A Mortality Prediction Rule for Hematology Patients with Invasive Aspergillosis Based on Serum Galactomannan Kinetics
- PMID: 32102465
- PMCID: PMC7073547
- DOI: 10.3390/jcm9020610
A Mortality Prediction Rule for Hematology Patients with Invasive Aspergillosis Based on Serum Galactomannan Kinetics
Abstract
In invasive aspergillosis (IA), an early and adequate assessment of the response to the initial antifungal therapy remains problematic. We retrospectively analyzed 206 hematology patients with proven or probable IA, and collected serial serum galactomannan (sGM) values and survival status through week 6 and week 12. We created a model for survival at week 6 based on the sGM taken at baseline and on early sGM kinetics. This resulted in a rule predicting that patients with a baseline sGM index >1.4, who failed to lower that index to <0.5 after one week, had a mortality rate of 48.1% at week 6. Conversely, patients presenting with a baseline sGM index ≤1.4 that obtained a negative sGM (<0.5) after one week, had a mortality that was almost five times lower at only 10.1% by week 6. These findings were confirmed in an external cohort from an independent prospective study. In conclusion, sGM kinetics correlate well with treatment outcomes in hematology patients with IA. We present a rule which is easy to use at the bedside and has good accuracy in predicting week 6 survival.

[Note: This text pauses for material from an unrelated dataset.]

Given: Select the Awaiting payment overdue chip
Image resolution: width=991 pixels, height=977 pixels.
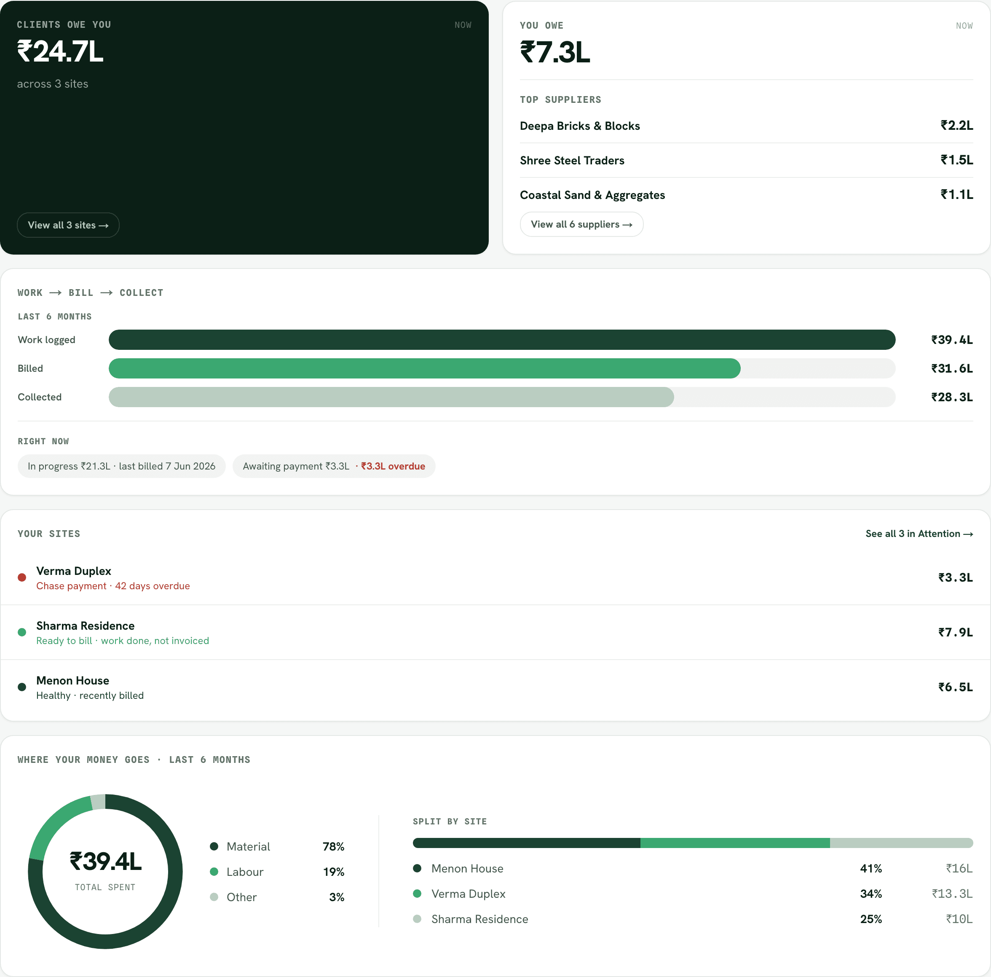Looking at the screenshot, I should (x=334, y=466).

Keywords: galactomannan; invasive aspergillosis; kinetics; mortality; outcome; prognosis.
Conflict of interest statement
T.M. received an unrestricted research grant from Gilead Sciences; served as a consultant for Gilead Sciences, Pfizer, and Celgene; and received non-financial support from MSD/Merck, Gilead Sciences, Pfizer, OLM Diagnostics, IMMY, and FUJIFILM Wako. K.L. received consultancy fees from MSD, SMB Laboratoires Brussels, and Gilead; travel support from Pfizer and MSD; and speaker fees from Gilead, MSD, FUJIFILM WAKO and Pfizer. J.M. received research grants from Merck/MSD, Gilead Sciences and Pfizer; is a consultant to Astellas, Basilea, Bio‐Rad, Merck/MSD, Pfizer, Schering‐Plough, F2G, Gilead Sciences, Cidara, Scynexis, Amplyx and Luminex; and served on the speaker's bureau of Astellas, Gilead Sciences, Bio‐Rad, Merck/MSD, Pfizer, F2G, Schering‐Plough, Basilea and Shire/Takeda. L.C. has received grant support and has been advisor/consultant for Pfizer, Gilead, Astellas and Merck Sharp and Dohme (MSD). J.W. has no conflicts to report.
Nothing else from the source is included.